- Problem details: Reproduce the article on Minnesota long-term care visits from "Since then, the" up to and including "long-term care facility.", changing "socially distanced" to "physically distanced".

- Passage provided:
After months of strictly limited visitation policies, Minnesota's long-term care facilities will soon be allowed to cautiously open their doors a little wider — but only if they meet strict criteria laid out by the state.
The Minnesota Department of Health rolled out new guidance Monday that gives long-term care residences — which include assisted living facilities, nursing homes and memory care units — a framework for setting up policies to allow visitors more broadly than at any other time during the coronavirus pandemic.
The guidance, which goes into effect Aug. 29, gives facilities a road map for opening based on a matrix of several factors: The latest COVID-19 case numbers in the surrounding community; the number of active, confirmed cases among the facility’s residents, staff and visiting service providers; and whether staff are working at other long-term care homes.
In March, as outbreaks began spreading through Minnesota’s long-term care facilities, visitors were banned from residences in all but the most dire circumstances. As of Monday, 1,250 people who lived in long-term care or assisted living facilities have died from COVID-19.
After access to testing became more widespread, safety protocols improved and the state implemented a system for backing up facilities that were experiencing staffing shortages, the crush of COVID-19 cases — and deaths — among long-term care residents began to ease.
Since then, the state has begun allowing outdoor, socially distanced visits among residents and their family and friends. More recently, the state has implemented rules allowing residents to identify one essential caregiver — a designated family member, friend or other caregiver — who is allowed to visit them inside their long-term care facility.
New rules based on local data
Under the latest rules announced Monday, a long-term care facility will be permitted to enact a tailored policy that will open their doors to visitors beyond the essential caregivers and outside visits that are currently allowed.
The Health Department’s new framework requires facilities to base their policies on whether anyone in the facility — resident, staff or visiting service provider — has been exposed to the coronavirus in the previous 28 days. Facilities should also be looking at the 14-day case rate for their county to determine whether to open to visitors. “If that number is greater than 10, you may consider the county at elevated risk of disease transmission,” the state guidance indicates.
“We will be dealing with COVID-19 for a long time, and it is important to find a way to allow residents to interact with their loved ones safely,” Health Commissioner Jan Malcolm said in a press release Monday.
“Residents have been isolated for months, and that presents significant risks for their emotional and social well-being. This guidance helps facilities keep their COVID-19 guard up while taking cautious steps toward ensuring residents have more social connections and interaction.”
Facilities will also have to monitor several other risk factors in making visitation decisions — including rates of COVID-19 in the surrounding community, facility size and the extent to which staff has been working at other long-term care facilities as well.
"Let's put the choice of whether to reunite in the hands of people who live in long-term care and their families,” said Aisha Elmquist with the state’s Office of Ombudsman for Long-Term Care. “Let's trust that they can make the right decisions for themselves and for their families."
MPR News reporter Tim Nelson contributed to this story.

- Provided material:
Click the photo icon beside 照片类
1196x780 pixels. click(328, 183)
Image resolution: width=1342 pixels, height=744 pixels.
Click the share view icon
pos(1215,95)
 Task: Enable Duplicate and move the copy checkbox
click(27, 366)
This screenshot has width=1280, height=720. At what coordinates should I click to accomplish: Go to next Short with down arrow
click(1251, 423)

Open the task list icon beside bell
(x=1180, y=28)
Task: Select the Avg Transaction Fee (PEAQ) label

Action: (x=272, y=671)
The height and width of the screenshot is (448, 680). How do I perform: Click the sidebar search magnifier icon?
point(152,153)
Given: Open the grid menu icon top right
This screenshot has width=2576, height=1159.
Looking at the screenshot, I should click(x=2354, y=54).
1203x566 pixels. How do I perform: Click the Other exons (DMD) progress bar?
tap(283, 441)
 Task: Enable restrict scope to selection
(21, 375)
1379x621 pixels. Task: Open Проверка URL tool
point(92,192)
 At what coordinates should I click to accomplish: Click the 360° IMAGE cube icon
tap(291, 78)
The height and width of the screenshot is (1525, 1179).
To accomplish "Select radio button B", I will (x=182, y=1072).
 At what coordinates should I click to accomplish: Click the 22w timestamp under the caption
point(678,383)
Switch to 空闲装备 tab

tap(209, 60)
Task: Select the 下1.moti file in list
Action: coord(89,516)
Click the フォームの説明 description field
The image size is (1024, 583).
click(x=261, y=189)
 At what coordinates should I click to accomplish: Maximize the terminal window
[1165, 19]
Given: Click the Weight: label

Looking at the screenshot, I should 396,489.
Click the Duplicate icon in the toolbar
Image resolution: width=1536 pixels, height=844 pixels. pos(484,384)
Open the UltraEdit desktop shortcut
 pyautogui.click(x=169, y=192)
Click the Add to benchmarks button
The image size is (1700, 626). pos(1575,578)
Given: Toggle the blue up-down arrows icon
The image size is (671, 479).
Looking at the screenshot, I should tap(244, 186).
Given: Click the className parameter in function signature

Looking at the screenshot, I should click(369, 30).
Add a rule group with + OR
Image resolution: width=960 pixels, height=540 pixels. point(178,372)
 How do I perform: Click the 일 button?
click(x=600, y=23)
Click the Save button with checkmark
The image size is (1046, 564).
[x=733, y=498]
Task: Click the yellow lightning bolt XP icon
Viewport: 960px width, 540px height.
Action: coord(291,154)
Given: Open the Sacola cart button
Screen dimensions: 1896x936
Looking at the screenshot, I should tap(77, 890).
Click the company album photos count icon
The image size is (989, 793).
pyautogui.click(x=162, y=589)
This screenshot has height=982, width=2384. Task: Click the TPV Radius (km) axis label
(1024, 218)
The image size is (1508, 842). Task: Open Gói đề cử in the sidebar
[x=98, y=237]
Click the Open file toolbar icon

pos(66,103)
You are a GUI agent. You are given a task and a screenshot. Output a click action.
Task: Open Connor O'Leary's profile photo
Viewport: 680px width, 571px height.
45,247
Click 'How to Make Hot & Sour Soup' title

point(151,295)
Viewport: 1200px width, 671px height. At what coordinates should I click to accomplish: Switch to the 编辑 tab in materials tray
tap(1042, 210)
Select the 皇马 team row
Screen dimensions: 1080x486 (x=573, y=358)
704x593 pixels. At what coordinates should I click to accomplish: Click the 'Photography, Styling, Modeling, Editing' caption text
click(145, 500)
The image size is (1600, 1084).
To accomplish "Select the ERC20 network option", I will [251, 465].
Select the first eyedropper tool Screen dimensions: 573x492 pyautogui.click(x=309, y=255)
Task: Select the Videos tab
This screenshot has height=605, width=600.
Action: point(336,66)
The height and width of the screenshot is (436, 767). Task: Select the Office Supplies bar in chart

- Answer for the task:
Since then, the state has begun allowing outdoor, physically distanced visits among residents and their family and friends. More recently, the state has implemented rules allowing residents to identify one essential caregiver — a designated family member, friend or other caregiver — who is allowed to visit them inside their long-term care facility.